→ **DOCUMENT TEXT**
Studio album by Ricky Nelson
- Released: November 1959
- Genres: Rock and roll; rockabilly;
- Length: 32:24
- Label: Imperial
- Producer: Charles "Bud" Dant

Ricky Nelson chronology
| Ricky Sings Again (1959) | Songs by Ricky (1959) | Ricky Sings Spirituals (1960) |

Singles from Songs By Ricky
- "Just a Little Too Much" Released: June 1959; "A Long Vacation" Released: June 1963;

= Songs by Ricky =

Songs by Ricky is the fourth album by Ricky Nelson, released in November 1959 by Imperial Records. The Jordanaires provide vocal accompaniment, the last Nelson album on which they do so. It contains songs from the Burnettes, Baker Knight, and Nelson's uncle Don Nelson. Jimmie Haskell was the arranger, and Charles "Bud" Dant produced the album.

The album debuted on the Billboard Best Selling LPs chart in the issue dated September 29, 1959, remaining on the chart for 26 weeks and peaking at number 22. It reached number nine on the Cashbox albums chart during a 19-week stay on the chart. Successful singles from the album include "Just a Little Too Much" and "Sweeter Than You", both of which peaked at Number nine on the Billboard Hot 100 singles chart. They reached numbers 11 and 18, respectively, on the Cashbox Singles Chart and peaked at numbers 11 and 65 in the UK. "That's All" was issued as singles four years later to coincide with the release of the 1963 Imperial compilation Best Sellers by Rick Nelson, and entered the Hot 100 issue dated February 23, 1963, peaking at number 48 during its six-week stay. and number 53 on the Cashbox singles during its five-week stay. "A Long Vacation" was release as a single four months later in June 1963, to coincide with the release of the 1963 Imperial compilation A Long Vaction, spent four weeks on the Billboard Bubbling Under Hot 100 Singles chart in the issue dated June 29, 1963, peaking at number 120.

The album was released on compact disc by Capitol Records on June 19, 2001, paired with Ricky Sings Again. Bear Family included the album in the 2001 The American Dream box set.

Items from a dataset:

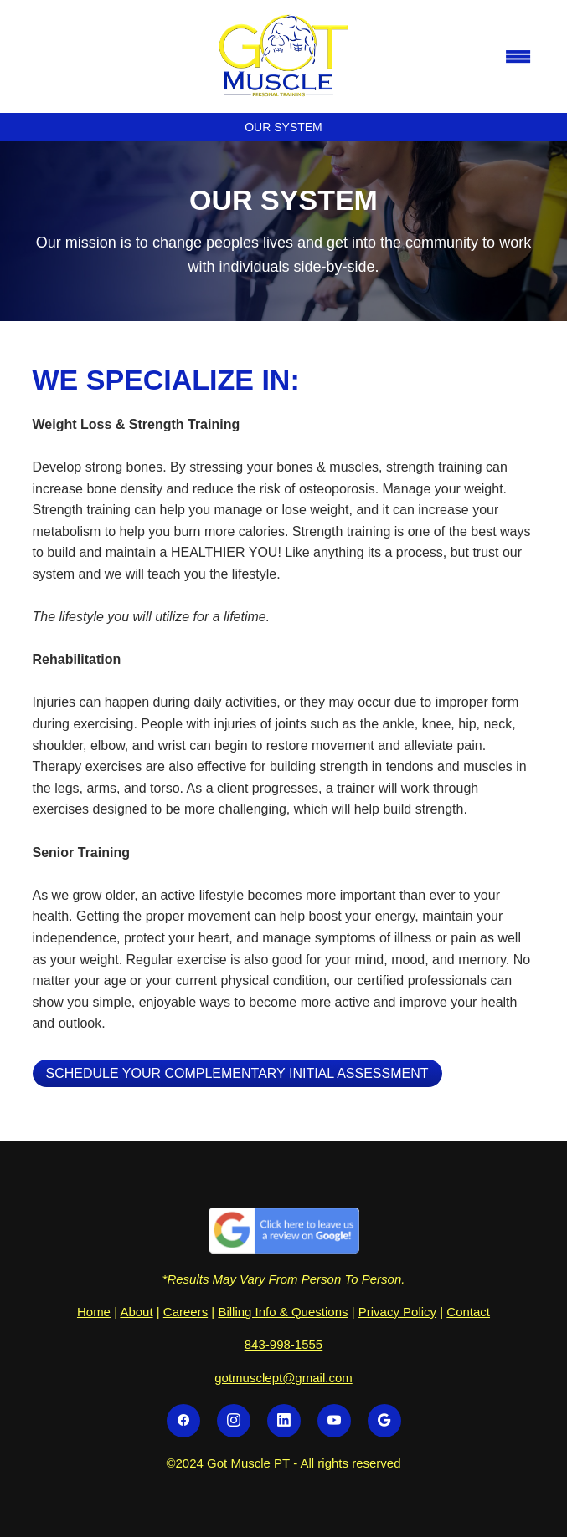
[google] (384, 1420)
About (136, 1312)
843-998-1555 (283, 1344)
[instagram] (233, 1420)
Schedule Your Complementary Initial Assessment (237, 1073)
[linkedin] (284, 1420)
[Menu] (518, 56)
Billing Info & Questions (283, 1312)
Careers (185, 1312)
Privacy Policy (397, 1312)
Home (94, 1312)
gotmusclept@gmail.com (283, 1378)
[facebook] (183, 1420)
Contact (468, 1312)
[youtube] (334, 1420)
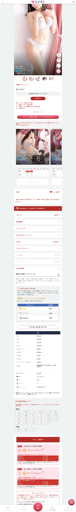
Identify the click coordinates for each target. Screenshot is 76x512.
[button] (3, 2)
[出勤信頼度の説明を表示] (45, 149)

→ **WORK TO COMPLETE**
A - Translate this sentence from the article on Songs by Ricky into Spanish: "It reached number nine on the Cashbox albums chart during a 19-week stay on the chart."
B - According to the article on Songs by Ricky, what was the album's highest position on the Billboard Best Selling LPs chart?

→ **WRITTEN ANSWERS**
A - Alcanzó el número nueve en la lista de álbumes de Cashbox durante una permanencia de 19 semanas en la lista.

B - Number 22.